● **Task list**
1/ Using the passage on covenants below, decide whether each statement agrees with it: (a) The passage holds that there are only one or two covenants. (b) The passage names a covenant with Noah. (c) The passage says God made covenants with the people of Israel only at Mount Sinai. Answer yes or no for each, quoting the words that decide it.
2/ Write out the part of the passage on covenants below, starting at "As we have explained" and ending at "Testaments as well.".

As we have explained in our free booklet, “And Lawlessness Will Abound”, as well as in this series of Q&As, the concept that there are only one or two covenants must be rejected. There were clearly multiple covenants between God and man in the Old Testament, in addition to the New Covenant which is described in the Old and in the New Testaments as well.

For example, we read about a covenant with day and night; a covenant with David and another covenant with Levi; a marriage covenant; and a covenant with Noah. We saw that God made several covenants with Abram or Abraham, in addition to covenants with Isaac and Jacob. He also made several covenants with the people of Israel at Mount Sinai and in Moab.

● **Dataset extract**
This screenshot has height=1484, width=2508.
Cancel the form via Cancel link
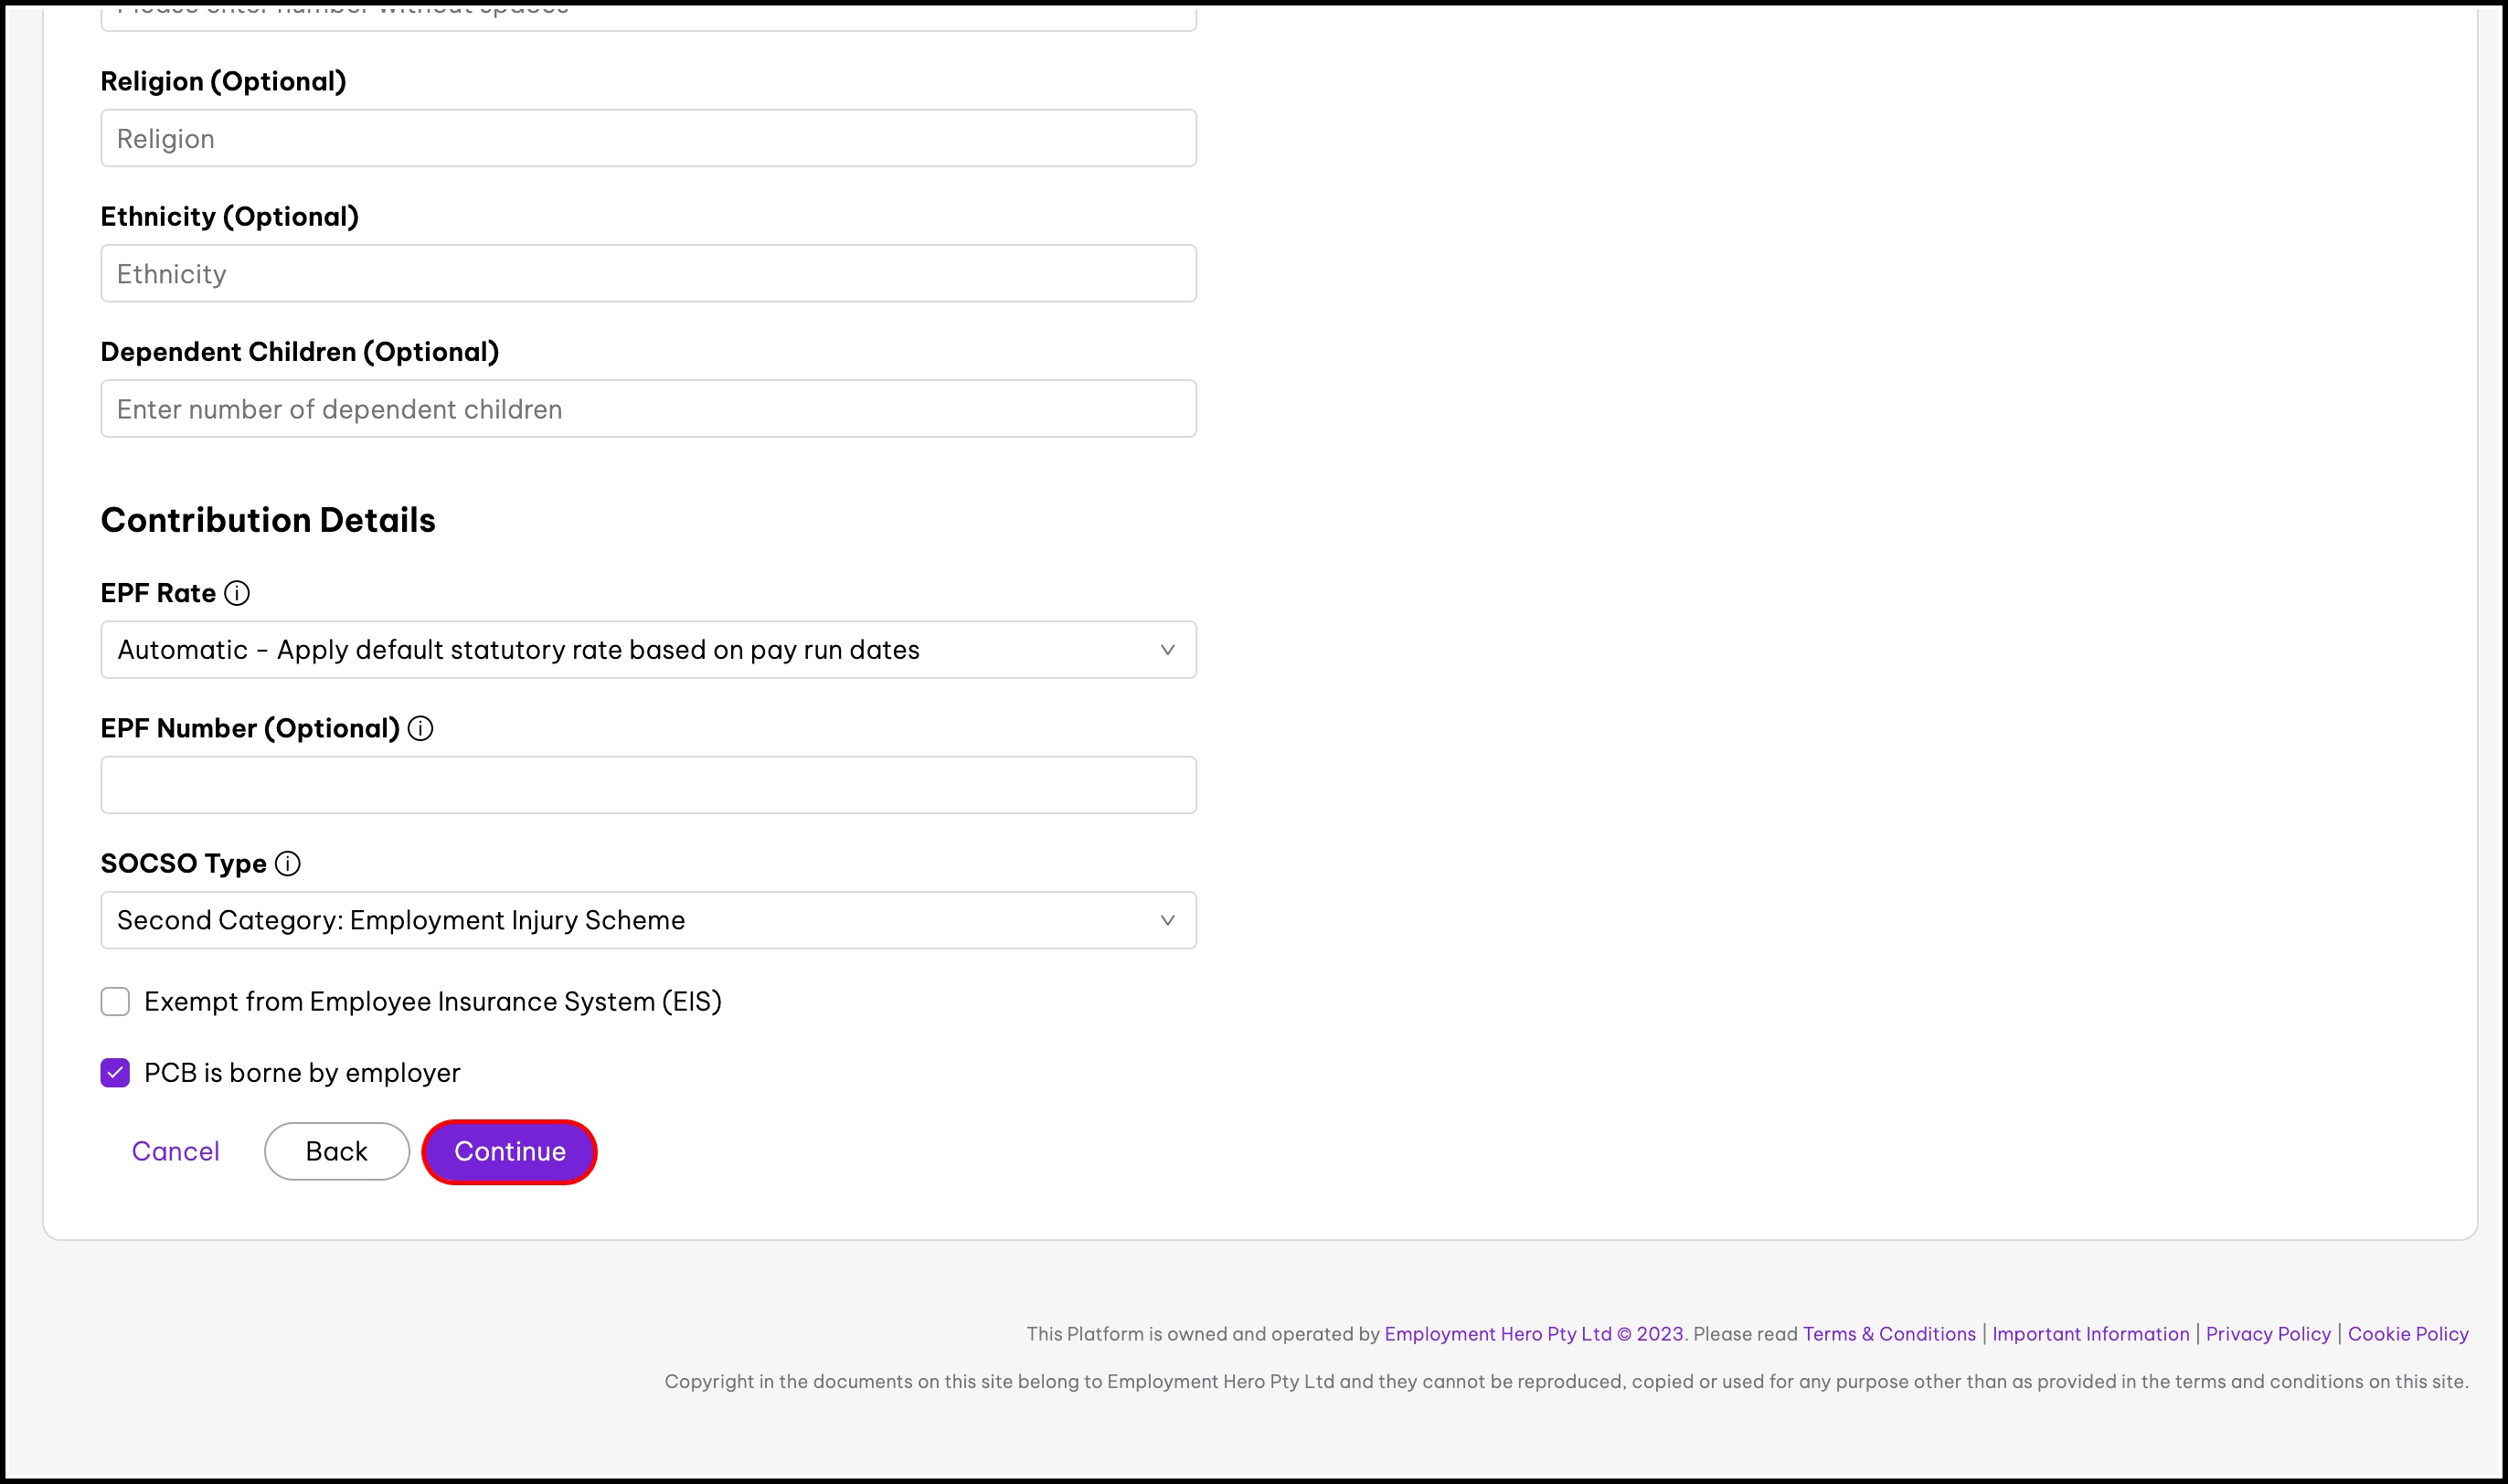pos(176,1151)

● **Full answers**
1/
(a) No: "the concept that there are only one or two covenants must be rejected"
(b) Yes: "and a covenant with Noah"
(c) No: "He also made several covenants with the people of Israel at Mount Sinai and in Moab."

2/
As we have explained in our free booklet, “And Lawlessness Will Abound”, as well as in this series of Q&As, the concept that there are only one or two covenants must be rejected. There were clearly multiple covenants between God and man in the Old Testament, in addition to the New Covenant which is described in the Old and in the New Testaments as well.